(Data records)

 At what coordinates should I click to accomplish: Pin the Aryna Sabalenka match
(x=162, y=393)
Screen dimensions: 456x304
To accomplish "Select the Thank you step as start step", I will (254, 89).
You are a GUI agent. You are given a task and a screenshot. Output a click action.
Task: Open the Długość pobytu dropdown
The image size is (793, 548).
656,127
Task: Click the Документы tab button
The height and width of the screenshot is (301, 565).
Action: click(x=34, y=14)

==

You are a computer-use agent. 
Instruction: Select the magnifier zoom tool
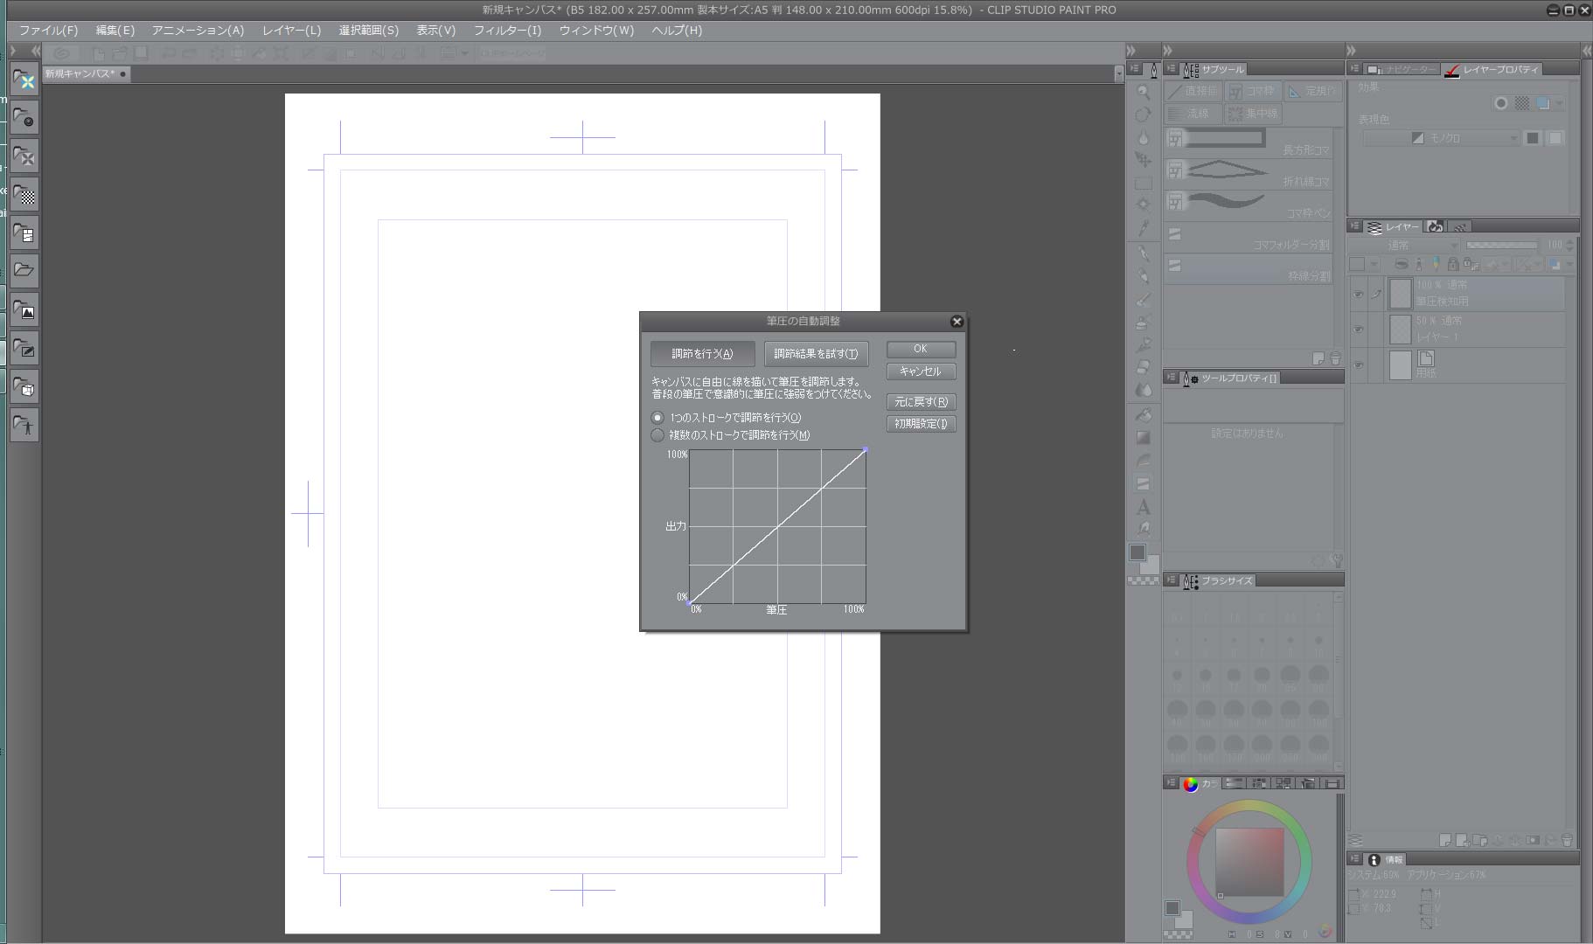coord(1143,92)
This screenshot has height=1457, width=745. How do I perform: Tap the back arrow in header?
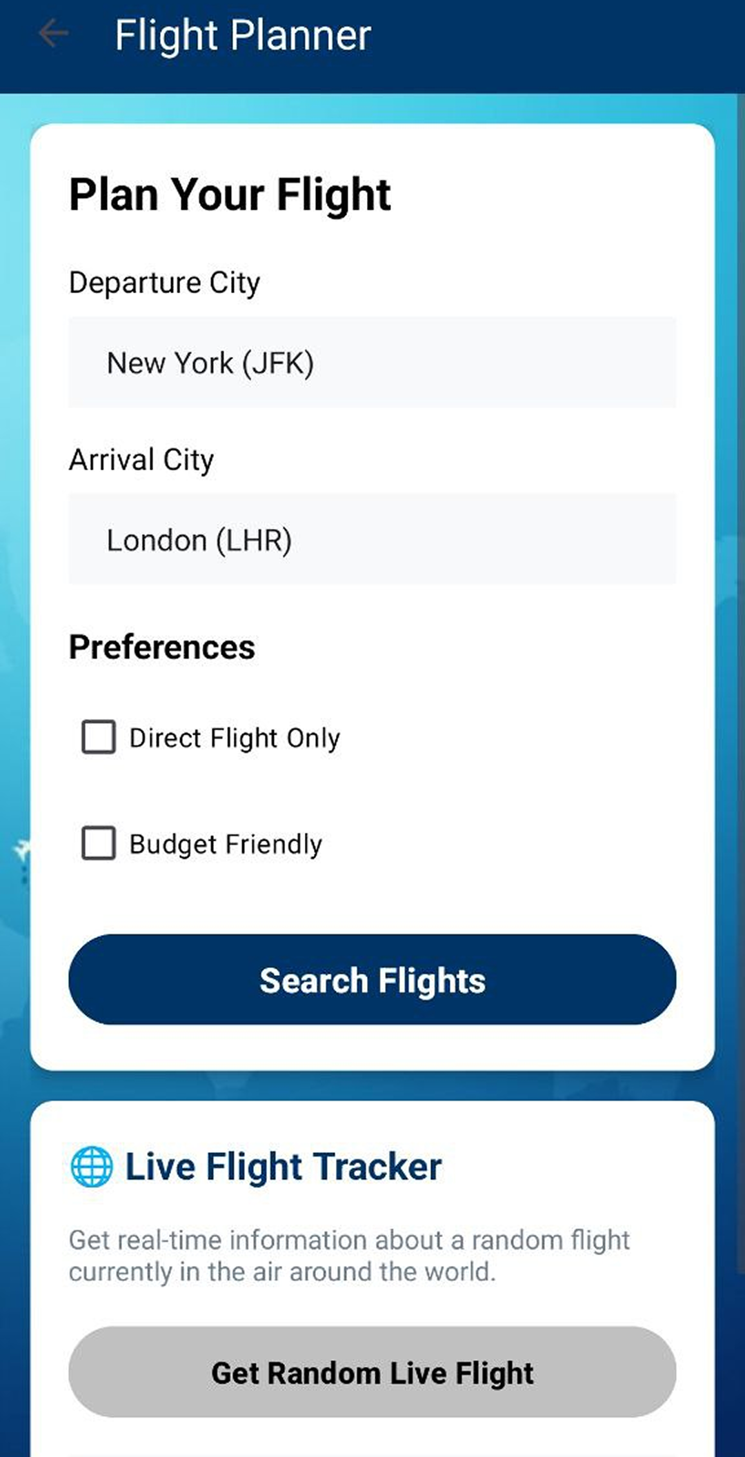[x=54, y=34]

→ YOUR GOAL:
Only lines with the word "agent" are wanted; pull each of them from the records.

→ ANSWER BOX:
You are a GUI agent. You are given a task and a screenshot. Output a click action.
You are a computer-use agent. 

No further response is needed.